I took the lowrider parts off a lowrider frame, mounted them to an old bmx frame, and then washed it all down with some red and black spray paint.....
http://www.ratrodbikes.com/forum/viewtopic.php?f=6&t=30163&start=0&st=0&sk=t&sd=a

....but the bike I really wanted to build was a burrito.
Thanks to guys like Stretch, Kota, Diceman, and others found here and over on the Freak Bike Nation forums, i've had plenty of inspiration to get me going through the winter.
Unfortunately however, life has got in the way of many of my plans, so I missed the winter burrito build, and the FBN burrito build, but now i'm through with excuses. The weather is geeting nice, and i've got a new welder to learn how to use...
welder.jpg

Thanks to my GF and Harbor Freight for this $99 christmas toy.

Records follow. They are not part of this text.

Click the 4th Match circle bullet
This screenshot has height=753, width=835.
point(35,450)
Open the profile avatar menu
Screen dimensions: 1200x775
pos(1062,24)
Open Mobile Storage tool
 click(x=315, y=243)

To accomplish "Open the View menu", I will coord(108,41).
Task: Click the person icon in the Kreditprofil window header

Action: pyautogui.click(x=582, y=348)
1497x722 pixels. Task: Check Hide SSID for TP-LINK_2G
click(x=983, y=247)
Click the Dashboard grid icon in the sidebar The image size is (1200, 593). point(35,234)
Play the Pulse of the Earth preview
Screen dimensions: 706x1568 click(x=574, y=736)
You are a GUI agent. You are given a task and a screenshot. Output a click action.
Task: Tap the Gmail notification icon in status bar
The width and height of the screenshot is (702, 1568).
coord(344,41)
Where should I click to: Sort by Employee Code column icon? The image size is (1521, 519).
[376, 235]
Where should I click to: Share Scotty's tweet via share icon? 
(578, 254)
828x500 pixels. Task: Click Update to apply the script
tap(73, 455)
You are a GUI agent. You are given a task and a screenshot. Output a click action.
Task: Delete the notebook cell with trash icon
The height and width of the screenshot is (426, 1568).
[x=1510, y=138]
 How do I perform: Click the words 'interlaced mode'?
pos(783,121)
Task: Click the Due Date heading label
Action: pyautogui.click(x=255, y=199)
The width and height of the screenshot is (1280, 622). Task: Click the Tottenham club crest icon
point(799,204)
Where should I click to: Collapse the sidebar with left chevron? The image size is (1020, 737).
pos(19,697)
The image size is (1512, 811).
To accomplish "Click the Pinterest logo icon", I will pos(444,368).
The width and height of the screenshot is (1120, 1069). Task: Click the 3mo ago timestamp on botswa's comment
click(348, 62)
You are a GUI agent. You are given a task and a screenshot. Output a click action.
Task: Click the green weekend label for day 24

This bike is now in many many pieces....
dsc0334sa.jpg


You might notice that the bottom bracket, albeit out of focus, is attached to the original top tube in this pic....
rossbadge.jpg


And in this pic you'll see I have some practicing to do with my new welder...
sketchyfirstweld.jpg


On later inspection, I was inconsistent with my postioning, and too cautious too. The depth of the weld is sketchy at best, but the view from the inside shows I did manage to penetrate the thickness of the tube most of the time. I'll need to play a bit more with the welder to get consistent.
I had to turn the wire speed way way down to about 2 using .030 wire, and at times I still had excess wire feeding out. I hear .035 wire is better to use too, but obviously haven't tried it yet.

Assuming I don't have too many welding mishaps, several feet worth of the additional frame(EMT) tubing should ride within 2" of the ground. The overall length of the bike should easily exceed 9' long.

I'll try and get a mock-up pic posted once I have a better feel for the of measurements of the cockpit and get those EMT sections cut.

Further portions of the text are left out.